Text extract -
·····
Irene Gonçalves

Personal information
- Full name: Irene Maria Duarte Gonçalves
- Date of birth: 11 December 1984 (age 41)
- Place of birth: Luanda, Angola
- Height: 1.75 m (5 ft 9 in)
- Position: Forward

Senior career*
- Years: Team / Apps / (Gls)
- 1998-2006: Mabo
- 2006-2012: Progresso do Sambizanga / 42 / (113)

International career
- 2002-2010: Angola / 10 / (4)

= Irene Gonçalves =

Angolan footballer

Irene Maria Duarte Gonçalves (born 11 December 1984) is an Angolan retired footballer who played as a forward. Nicknamed Diva Demolidora (Destroyer Diva) or simply Demolidora (Destroyer), she is the historical top goalscorer of the Angola women's national team, which she has also captained.

==Club career==
Gonçalves has captained the women's team of Progresso Associação do Sambizanga. During the 2008 Angolan Women's Football League, she scored 22 goals in a single match, which many people consider a world record in women's football, but it is not internationally recognized.
·····
Entries for locating text and elements:
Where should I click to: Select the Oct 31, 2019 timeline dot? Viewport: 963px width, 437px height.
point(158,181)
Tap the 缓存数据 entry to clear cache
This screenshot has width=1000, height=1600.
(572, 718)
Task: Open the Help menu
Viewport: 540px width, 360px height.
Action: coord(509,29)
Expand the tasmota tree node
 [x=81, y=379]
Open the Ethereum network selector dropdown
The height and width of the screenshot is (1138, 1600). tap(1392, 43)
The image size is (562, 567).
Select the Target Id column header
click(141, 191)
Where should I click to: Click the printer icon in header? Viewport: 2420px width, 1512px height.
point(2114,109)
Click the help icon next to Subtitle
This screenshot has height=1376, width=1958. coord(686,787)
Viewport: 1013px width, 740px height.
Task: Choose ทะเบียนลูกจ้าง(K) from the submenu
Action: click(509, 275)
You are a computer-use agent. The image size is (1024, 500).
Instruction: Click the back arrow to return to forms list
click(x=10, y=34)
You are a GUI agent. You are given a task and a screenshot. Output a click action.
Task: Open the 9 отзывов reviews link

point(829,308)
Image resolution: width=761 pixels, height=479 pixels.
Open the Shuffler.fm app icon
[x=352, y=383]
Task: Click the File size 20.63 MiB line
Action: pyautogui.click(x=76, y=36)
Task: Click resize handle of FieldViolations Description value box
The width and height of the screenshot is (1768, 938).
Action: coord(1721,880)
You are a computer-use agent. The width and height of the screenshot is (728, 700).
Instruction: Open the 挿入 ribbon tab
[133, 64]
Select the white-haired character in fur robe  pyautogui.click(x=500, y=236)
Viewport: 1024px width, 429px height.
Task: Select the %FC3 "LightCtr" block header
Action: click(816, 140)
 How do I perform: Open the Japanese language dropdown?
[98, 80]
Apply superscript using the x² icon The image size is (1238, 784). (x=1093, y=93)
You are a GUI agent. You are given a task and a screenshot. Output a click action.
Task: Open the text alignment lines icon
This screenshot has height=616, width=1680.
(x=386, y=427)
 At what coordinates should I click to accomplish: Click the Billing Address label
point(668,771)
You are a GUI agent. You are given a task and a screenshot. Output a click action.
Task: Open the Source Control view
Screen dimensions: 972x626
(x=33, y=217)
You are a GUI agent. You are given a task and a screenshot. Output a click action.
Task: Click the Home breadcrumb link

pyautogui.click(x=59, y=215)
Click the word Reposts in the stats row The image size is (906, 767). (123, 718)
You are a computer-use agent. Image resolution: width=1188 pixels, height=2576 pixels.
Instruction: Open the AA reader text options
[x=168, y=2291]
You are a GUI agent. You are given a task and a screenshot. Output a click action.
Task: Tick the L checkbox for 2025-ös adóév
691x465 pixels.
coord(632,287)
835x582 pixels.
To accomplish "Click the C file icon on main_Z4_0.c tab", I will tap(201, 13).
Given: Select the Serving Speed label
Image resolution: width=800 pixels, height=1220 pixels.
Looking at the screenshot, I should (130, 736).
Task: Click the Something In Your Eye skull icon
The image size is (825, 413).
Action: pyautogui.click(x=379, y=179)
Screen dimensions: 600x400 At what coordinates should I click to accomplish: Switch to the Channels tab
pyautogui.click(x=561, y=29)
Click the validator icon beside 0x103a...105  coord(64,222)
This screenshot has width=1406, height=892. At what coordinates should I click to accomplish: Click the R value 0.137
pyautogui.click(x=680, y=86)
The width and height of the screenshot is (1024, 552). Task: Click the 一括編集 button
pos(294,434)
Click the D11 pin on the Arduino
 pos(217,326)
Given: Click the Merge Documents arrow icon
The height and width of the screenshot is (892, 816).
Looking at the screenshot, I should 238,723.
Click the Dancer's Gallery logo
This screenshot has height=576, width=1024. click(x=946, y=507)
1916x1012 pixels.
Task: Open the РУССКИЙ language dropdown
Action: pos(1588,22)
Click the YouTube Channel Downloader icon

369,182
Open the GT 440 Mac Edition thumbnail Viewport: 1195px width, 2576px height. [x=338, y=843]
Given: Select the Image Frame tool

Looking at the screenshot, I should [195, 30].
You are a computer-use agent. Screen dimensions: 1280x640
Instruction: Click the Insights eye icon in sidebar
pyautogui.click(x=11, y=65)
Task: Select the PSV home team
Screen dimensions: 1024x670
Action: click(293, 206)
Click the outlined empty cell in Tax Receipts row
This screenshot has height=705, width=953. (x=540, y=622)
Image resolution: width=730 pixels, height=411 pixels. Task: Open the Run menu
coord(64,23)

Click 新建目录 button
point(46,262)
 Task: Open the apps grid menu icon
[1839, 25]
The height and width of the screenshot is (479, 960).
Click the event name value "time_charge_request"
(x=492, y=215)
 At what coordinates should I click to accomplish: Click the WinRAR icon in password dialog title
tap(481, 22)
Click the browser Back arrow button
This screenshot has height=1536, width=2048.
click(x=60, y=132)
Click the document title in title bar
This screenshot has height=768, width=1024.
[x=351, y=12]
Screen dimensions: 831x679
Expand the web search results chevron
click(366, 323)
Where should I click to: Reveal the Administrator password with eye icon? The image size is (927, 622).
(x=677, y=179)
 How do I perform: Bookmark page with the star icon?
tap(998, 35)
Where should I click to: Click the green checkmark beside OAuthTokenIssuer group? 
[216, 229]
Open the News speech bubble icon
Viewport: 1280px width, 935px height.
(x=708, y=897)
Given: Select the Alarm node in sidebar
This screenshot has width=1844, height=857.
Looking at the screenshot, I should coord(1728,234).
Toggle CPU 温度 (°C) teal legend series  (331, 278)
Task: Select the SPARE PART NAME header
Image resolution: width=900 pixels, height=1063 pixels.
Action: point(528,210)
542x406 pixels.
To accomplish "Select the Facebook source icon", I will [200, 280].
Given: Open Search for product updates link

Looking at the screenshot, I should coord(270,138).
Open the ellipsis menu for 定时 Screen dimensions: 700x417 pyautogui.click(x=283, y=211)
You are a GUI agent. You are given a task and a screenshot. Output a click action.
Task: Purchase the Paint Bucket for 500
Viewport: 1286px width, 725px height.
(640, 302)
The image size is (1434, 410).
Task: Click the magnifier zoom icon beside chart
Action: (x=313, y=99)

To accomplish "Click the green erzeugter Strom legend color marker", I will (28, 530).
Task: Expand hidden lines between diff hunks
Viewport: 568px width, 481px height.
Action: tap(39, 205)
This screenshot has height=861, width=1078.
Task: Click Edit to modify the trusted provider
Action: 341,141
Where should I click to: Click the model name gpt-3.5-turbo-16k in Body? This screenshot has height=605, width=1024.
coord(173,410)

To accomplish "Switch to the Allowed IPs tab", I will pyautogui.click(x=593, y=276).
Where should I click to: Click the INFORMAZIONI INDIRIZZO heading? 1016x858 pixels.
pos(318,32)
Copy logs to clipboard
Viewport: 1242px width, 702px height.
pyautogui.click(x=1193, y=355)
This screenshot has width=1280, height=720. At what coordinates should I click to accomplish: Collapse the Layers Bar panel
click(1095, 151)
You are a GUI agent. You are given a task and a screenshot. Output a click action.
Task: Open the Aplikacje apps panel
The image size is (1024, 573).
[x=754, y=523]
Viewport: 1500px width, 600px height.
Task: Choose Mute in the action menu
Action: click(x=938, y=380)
·····
Set tasks -
#1 In the footballer profile, why is Gonçalves's 22-goal match not an official world record? Answer in one to three sentences.
#2 Render the lines of the listing as a JSON list of strings, one string per line and leaving out blank lines. Start at the line containing "Task: Click resize" and end at the line containing "will tap(201, 13).", including both.

Exercise answers -
#1 Many people regard her 22 goals in a single match in the 2008 Angolan Women's Football League as a world record in women's football. It is not an official record because the feat is not internationally recognized.

#2
[
  "Task: Click resize handle of FieldViolations Description value box",
  "The width and height of the screenshot is (1768, 938).",
  "Action: coord(1721,880)",
  "You are a computer-use agent. The width and height of the screenshot is (728, 700).",
  "Instruction: Open the 挿入 ribbon tab",
  "[133, 64]",
  "Select the white-haired character in fur robe  pyautogui.click(x=500, y=236)",
  "Viewport: 1024px width, 429px height.",
  "Task: Select the %FC3 \"LightCtr\" block header",
  "Action: click(816, 140)",
  " How do I perform: Open the Japanese language dropdown?",
  "[98, 80]",
  "Apply superscript using the x² icon The image size is (1238, 784). (x=1093, y=93)",
  "You are a GUI agent. You are given a task and a screenshot. Output a click action.",
  "Task: Open the text alignment lines icon",
  "This screenshot has height=616, width=1680.",
  "(x=386, y=427)",
  " At what coordinates should I click to accomplish: Click the Billing Address label",
  "point(668,771)",
  "You are a GUI agent. You are given a task and a screenshot. Output a click action.",
  "Task: Open the Source Control view",
  "Screen dimensions: 972x626",
  "(x=33, y=217)",
  "You are a GUI agent. You are given a task and a screenshot. Output a click action.",
  "Task: Click the Home breadcrumb link",
  "pyautogui.click(x=59, y=215)",
  "Click the word Reposts in the stats row The image size is (906, 767). (123, 718)",
  "You are a computer-use agent. Image resolution: width=1188 pixels, height=2576 pixels.",
  "Instruction: Open the AA reader text options",
  "[x=168, y=2291]",
  "You are a GUI agent. You are given a task and a screenshot. Output a click action.",
  "Task: Tick the L checkbox for 2025-ös adóév",
  "691x465 pixels.",
  "coord(632,287)",
  "835x582 pixels.",
  "To accomplish \"Click the C file icon on main_Z4_0.c tab\", I will tap(201, 13)."
]